**Your objective:** Copy out the data from the line containing "Where should I" through the line containing "coord(732,190)", keeping every line identical to the original.

**Available records:**
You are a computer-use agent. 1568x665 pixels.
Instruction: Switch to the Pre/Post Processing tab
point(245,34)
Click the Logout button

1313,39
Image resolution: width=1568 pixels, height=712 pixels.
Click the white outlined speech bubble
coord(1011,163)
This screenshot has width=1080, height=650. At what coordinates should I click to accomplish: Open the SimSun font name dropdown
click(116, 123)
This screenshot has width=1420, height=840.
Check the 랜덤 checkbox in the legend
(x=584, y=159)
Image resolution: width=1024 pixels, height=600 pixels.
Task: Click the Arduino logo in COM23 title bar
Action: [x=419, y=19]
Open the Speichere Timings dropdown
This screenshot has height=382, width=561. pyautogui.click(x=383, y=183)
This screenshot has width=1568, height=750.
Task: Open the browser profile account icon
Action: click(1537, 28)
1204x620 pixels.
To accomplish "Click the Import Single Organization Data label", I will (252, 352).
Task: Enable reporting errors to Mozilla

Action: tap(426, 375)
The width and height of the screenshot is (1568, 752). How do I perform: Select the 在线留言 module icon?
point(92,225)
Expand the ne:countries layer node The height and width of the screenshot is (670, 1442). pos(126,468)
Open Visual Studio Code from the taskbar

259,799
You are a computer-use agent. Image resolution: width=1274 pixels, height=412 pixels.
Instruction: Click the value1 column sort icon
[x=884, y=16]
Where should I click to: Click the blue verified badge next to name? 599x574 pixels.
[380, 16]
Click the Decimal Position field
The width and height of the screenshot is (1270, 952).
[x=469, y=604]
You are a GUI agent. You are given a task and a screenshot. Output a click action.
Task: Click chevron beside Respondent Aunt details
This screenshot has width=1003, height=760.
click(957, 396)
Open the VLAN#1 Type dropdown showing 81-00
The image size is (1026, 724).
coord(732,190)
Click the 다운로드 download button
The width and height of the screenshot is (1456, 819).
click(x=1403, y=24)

**In response:**
Where should I click to: Click the blue verified badge next to name? 599x574 pixels.
[380, 16]
Click the Decimal Position field
The width and height of the screenshot is (1270, 952).
[x=469, y=604]
You are a GUI agent. You are given a task and a screenshot. Output a click action.
Task: Click chevron beside Respondent Aunt details
This screenshot has width=1003, height=760.
click(957, 396)
Open the VLAN#1 Type dropdown showing 81-00
The image size is (1026, 724).
coord(732,190)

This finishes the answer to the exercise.